Are RA denials and ALJ Judgments Legal under the PPACA?

By Allen Frady, RN, BSN, CCS, CCDS

Value-based purchasing, bundled payments, Medicare Advantage, required quality reporting, and many Centers for Disease Control and Prevention (CDC) requirements all have one thing in common: they require reporting along an axis not defined by the Centers for Medicare & Medicaid Services (CMS) in its five criteria for a reportable secondary diagnosis.  

As a reminder, those five criteria are the following:

1) Evaluation by a physician,

2) Monitoring by a physician,

3) Therapeutic management,

4) Increased nursing services, and

5) Increased length of stay.

Frequently, denials are based on an answer to a single question: Did the diagnosis in question meet sufficient severity and intensity that it impacted resource utilization on the part of the hospital? I say that is irrelevant. The Patient Protection and Affordable Care Act (PPACA) legislated quality reporting and pay-for-performance, which requires that the risk adjustment be reported on a sixth criteria. Specifically, does the diagnosis carry weighted value for the required risk adjustment on the basis of poor outcomes, including having a high likelihood of increased costs associated with the long-term management of a condition, increased risk for (frequent) readmission, significant potential impact for future healthcare needs, and most importantly, increased risk of mortality?

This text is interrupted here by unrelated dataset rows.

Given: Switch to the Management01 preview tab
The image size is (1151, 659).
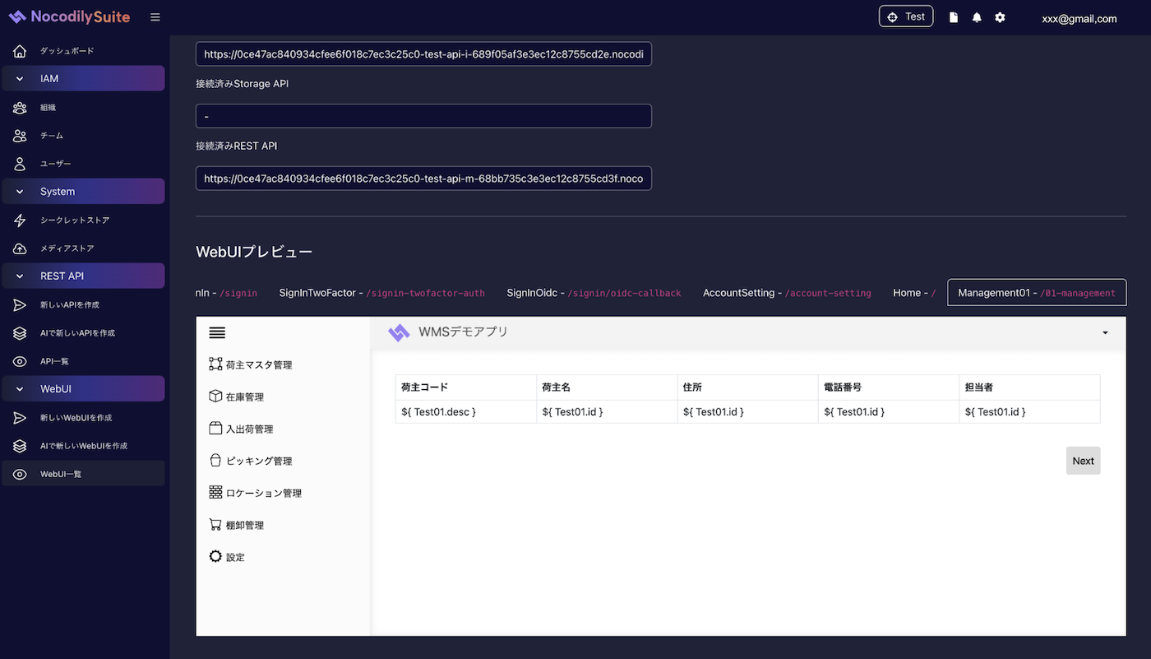Looking at the screenshot, I should [x=1036, y=293].

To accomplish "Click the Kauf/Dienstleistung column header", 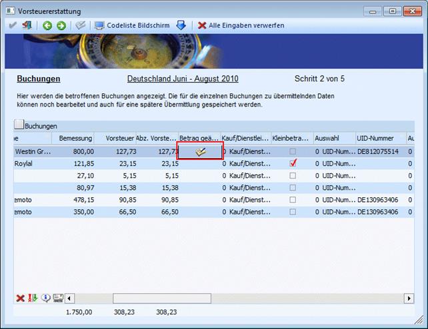I will click(x=244, y=139).
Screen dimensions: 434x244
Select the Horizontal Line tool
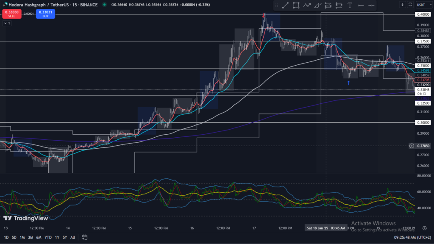360,5
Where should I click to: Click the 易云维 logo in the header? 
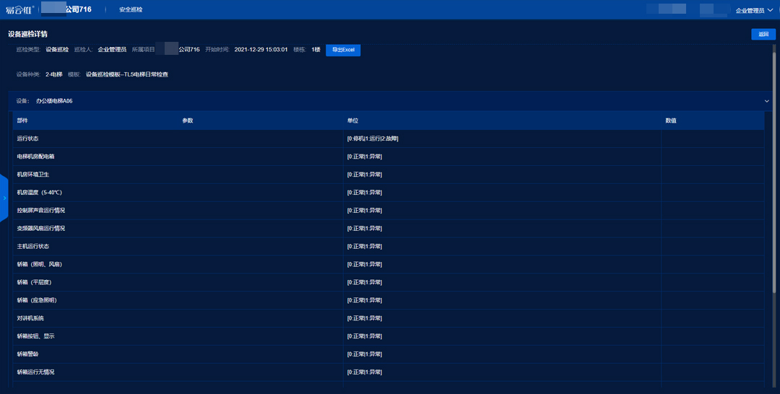tap(20, 10)
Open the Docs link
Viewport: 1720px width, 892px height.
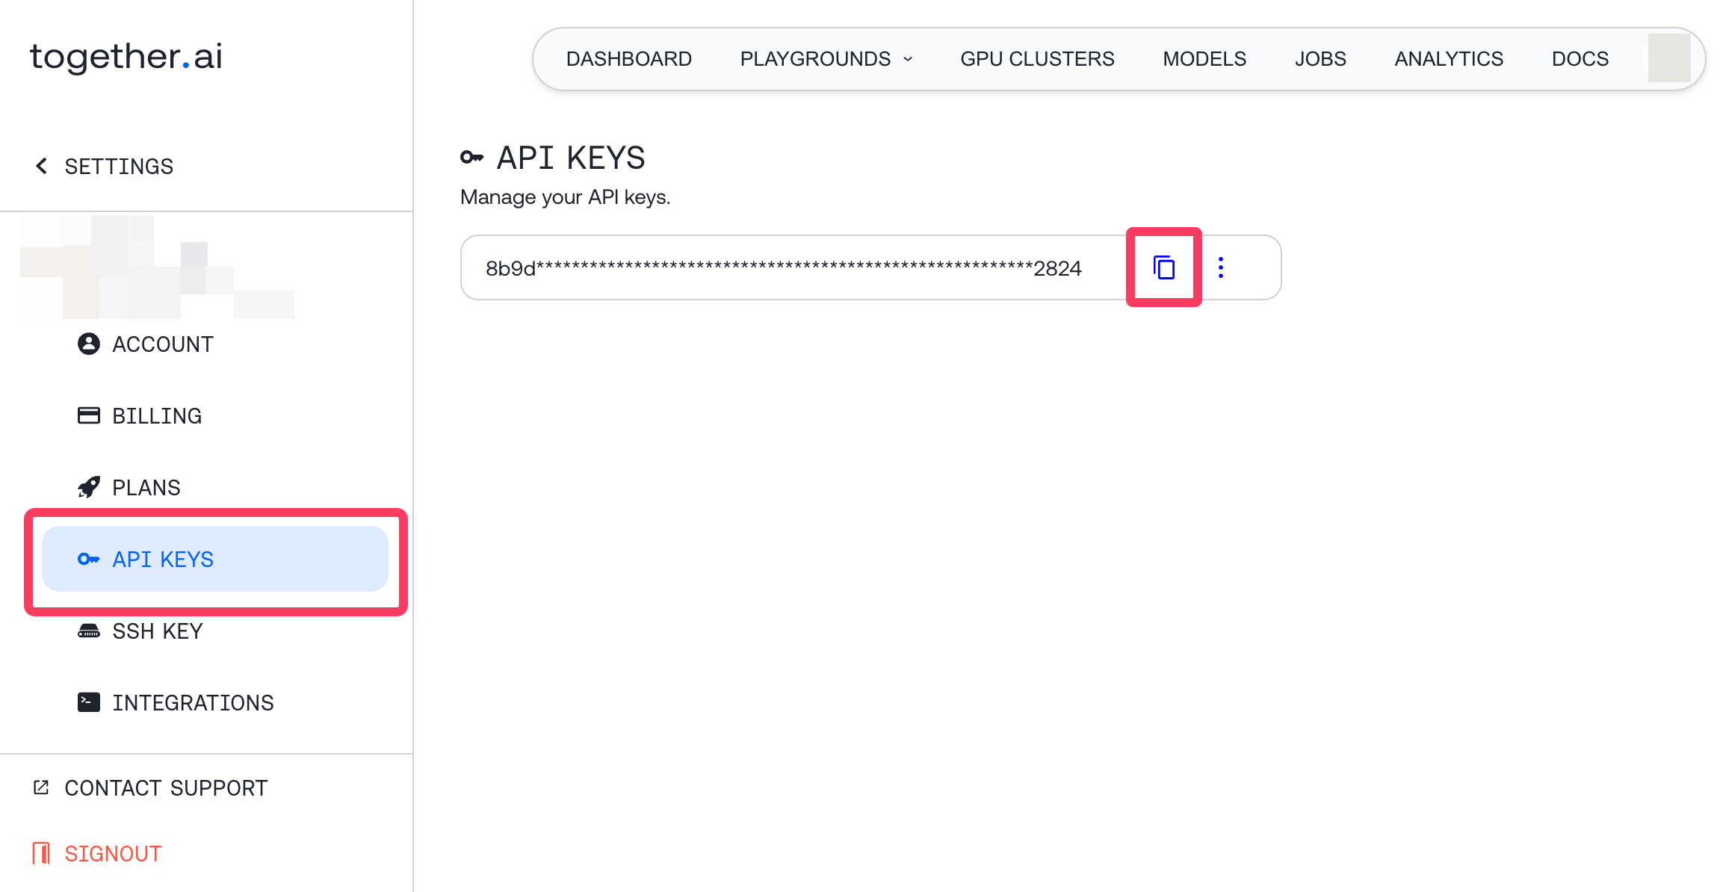pyautogui.click(x=1580, y=59)
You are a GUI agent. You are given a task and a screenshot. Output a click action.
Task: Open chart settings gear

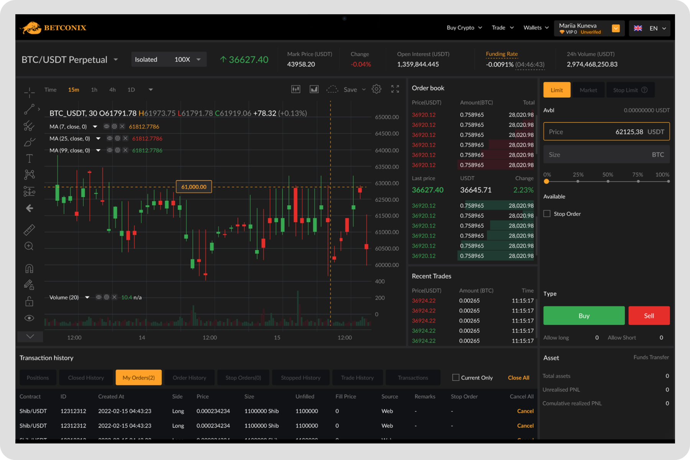pos(376,89)
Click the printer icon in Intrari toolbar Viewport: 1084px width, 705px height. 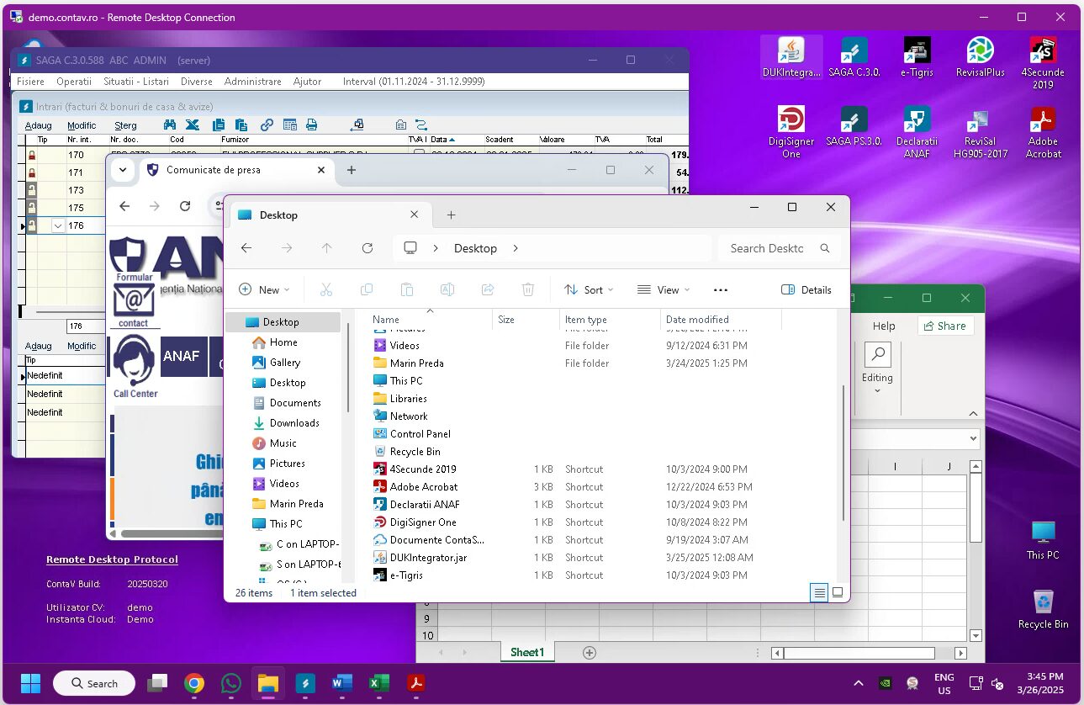tap(311, 125)
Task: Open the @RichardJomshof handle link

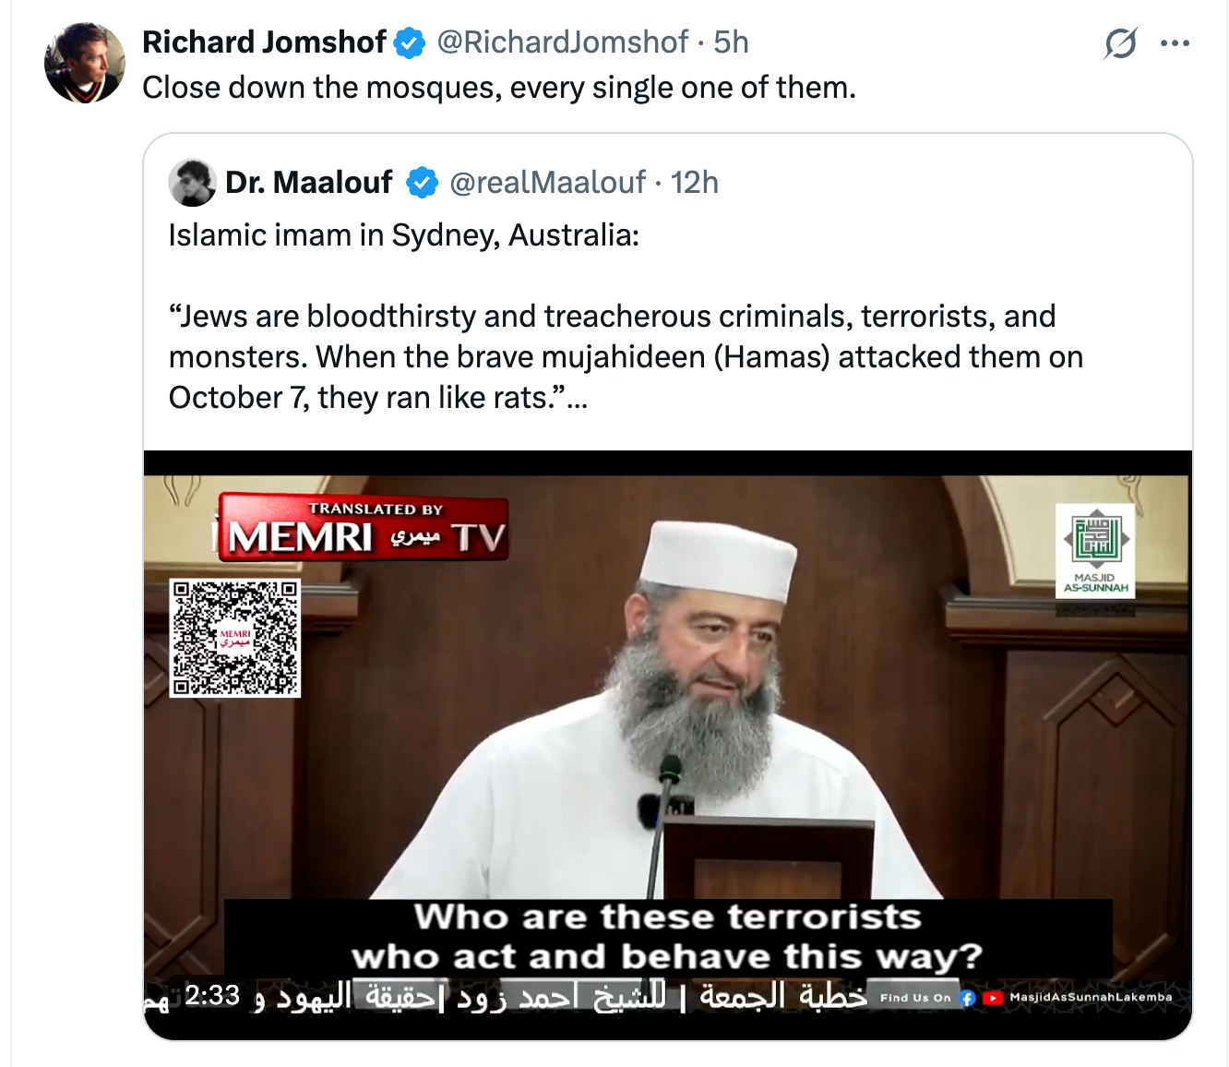Action: (x=562, y=42)
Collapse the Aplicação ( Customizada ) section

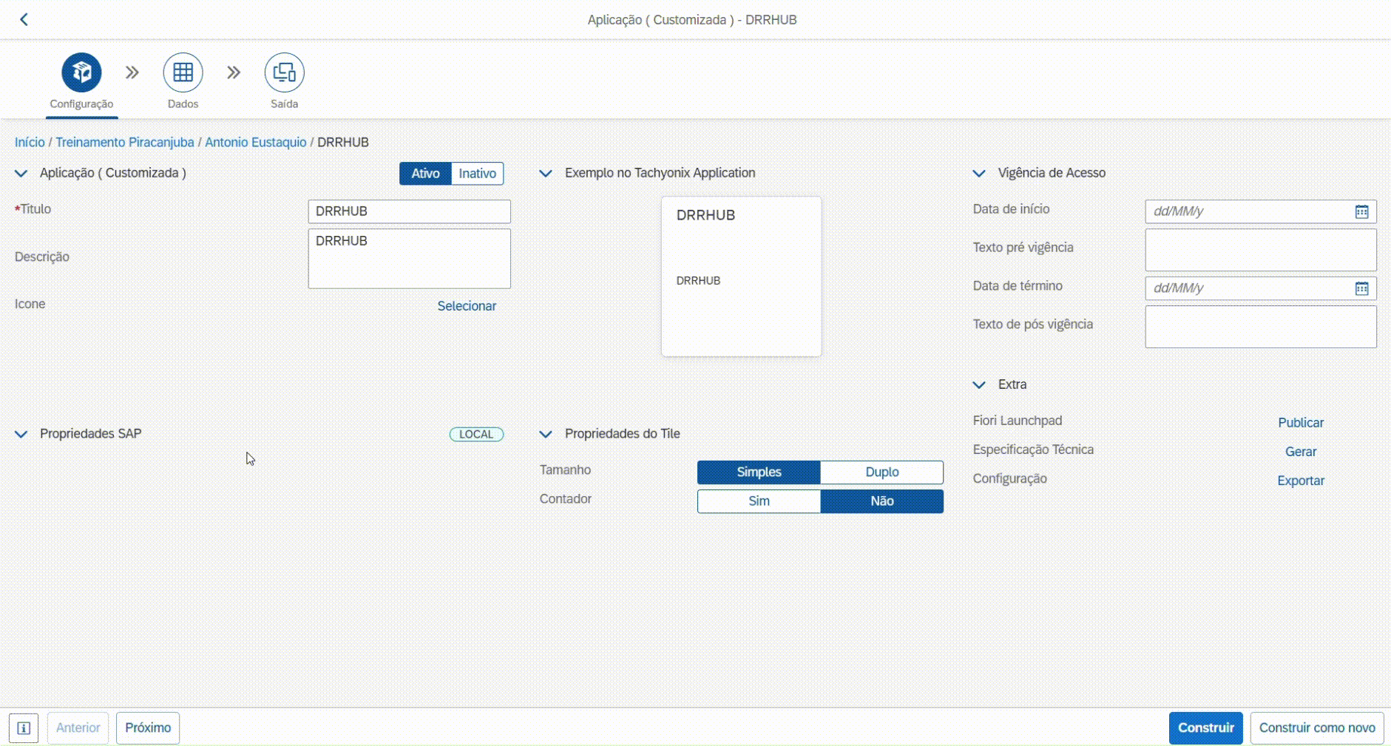pyautogui.click(x=21, y=174)
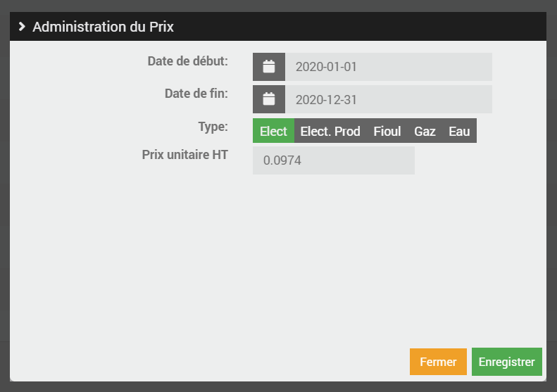Click the Date de fin label
557x392 pixels.
(x=196, y=94)
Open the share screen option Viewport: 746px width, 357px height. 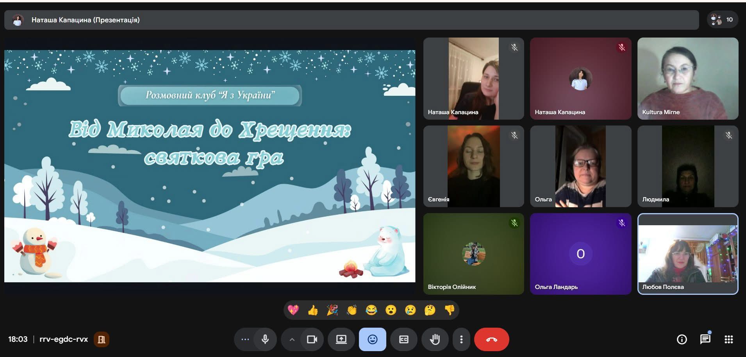point(341,339)
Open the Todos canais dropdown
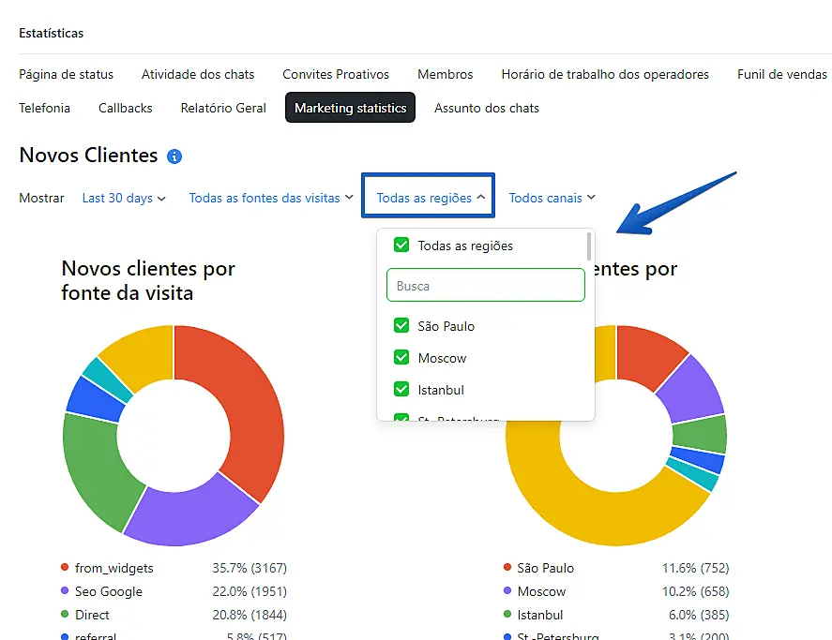This screenshot has height=640, width=832. [552, 198]
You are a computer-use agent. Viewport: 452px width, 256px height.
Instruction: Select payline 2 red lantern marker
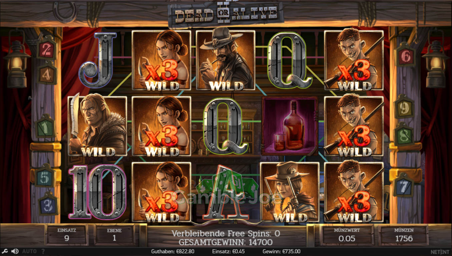click(x=47, y=49)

A look into every value-based reimbursement model currently in practice and/or underway requires reporting on this sixth form of criteria. The language in the PPACA legislated it as the law. In a great many cases, a diagnosis will have significant impact for the required risk adjustment and will in fact be a diagnosis that the patient carries, yet it will not meet the "resource used during three days" criteria.

The larger-scale value-based purchasing rationale does not dictate that the risk adjustment should/would in any way be based on or impacted by the particular amount of resources utilized in a single (or multiple) inpatient stay. The methodology and research that justifies the methodology is weighted on a statistical analysis of the long-term risk stratification associated with simply having those conditions present.

So the question I pose to you is this: How can the federal government in one law require the use of such reporting in order to effectively communicate the risk required in the reimbursement methodology they are imposing while simultaneously denying reimbursement on a line-item basis for doing the very thing they told us to do – and all on the grounds of a criteria that (as a matter of fact) isn't even part of the Uniform Hospital Discharge Data Set?

About the Author

Allen R. Frady is a senior consultant for Optum360. His experience includes areas in management, implementation, education and clinical practice.  With 20 years in healthcare, he provides clients assistance in the areas of documentation, program implementation and compliance.  His background includes critical care nursing, coding, auditing, utilization review, and documentation improvement.